EXERCISE DESCRIPTION: Turn the material starting at the line containing "The image size" and ending at the line containing "pyautogui.click(x=715, y=238)" into a numbered list, skipping blank lines. Leave the pictures out.

TASK DATA:
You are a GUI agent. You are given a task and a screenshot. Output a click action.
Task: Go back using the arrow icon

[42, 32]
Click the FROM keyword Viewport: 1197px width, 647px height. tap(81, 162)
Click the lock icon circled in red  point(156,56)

---

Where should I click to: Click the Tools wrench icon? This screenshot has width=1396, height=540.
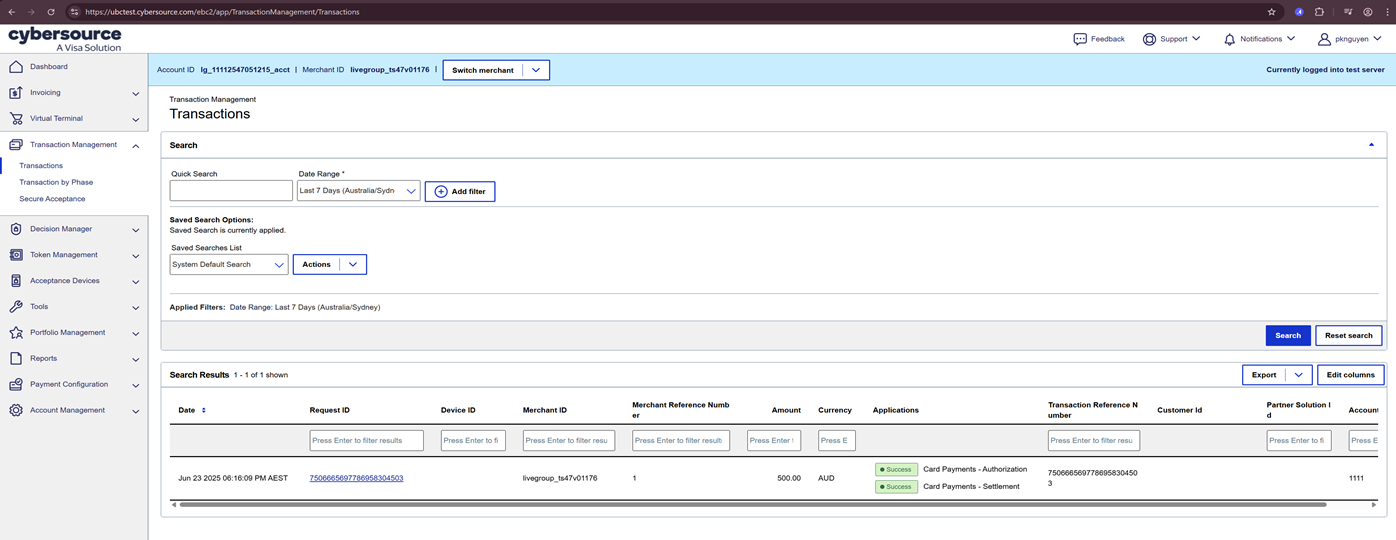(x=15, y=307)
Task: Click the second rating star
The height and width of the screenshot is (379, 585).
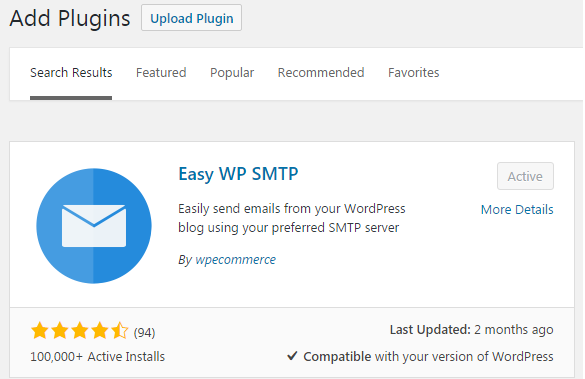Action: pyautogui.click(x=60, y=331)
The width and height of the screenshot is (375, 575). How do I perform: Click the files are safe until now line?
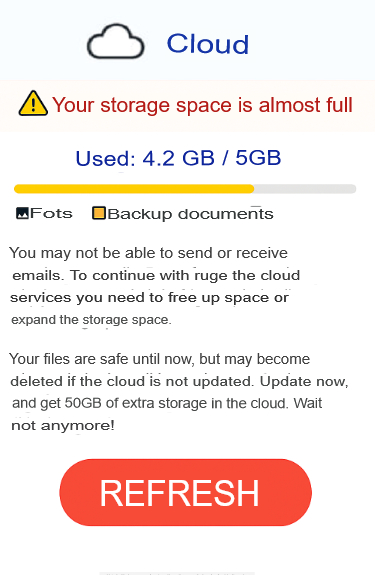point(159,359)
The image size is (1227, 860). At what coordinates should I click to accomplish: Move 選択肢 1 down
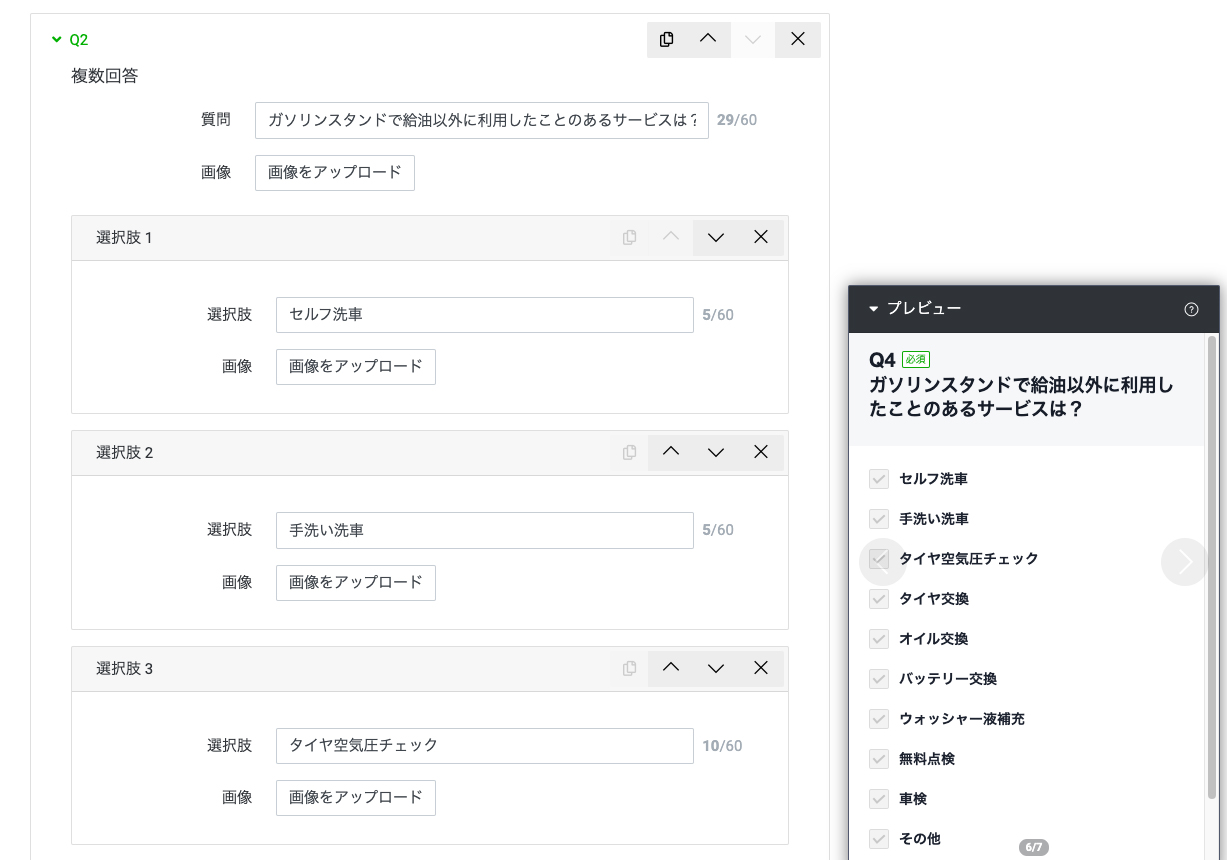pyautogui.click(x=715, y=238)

ANSWER:
1. The image size is (1227, 860). At what coordinates should I click to accomplish: Move 選択肢 1 down
2. pyautogui.click(x=715, y=238)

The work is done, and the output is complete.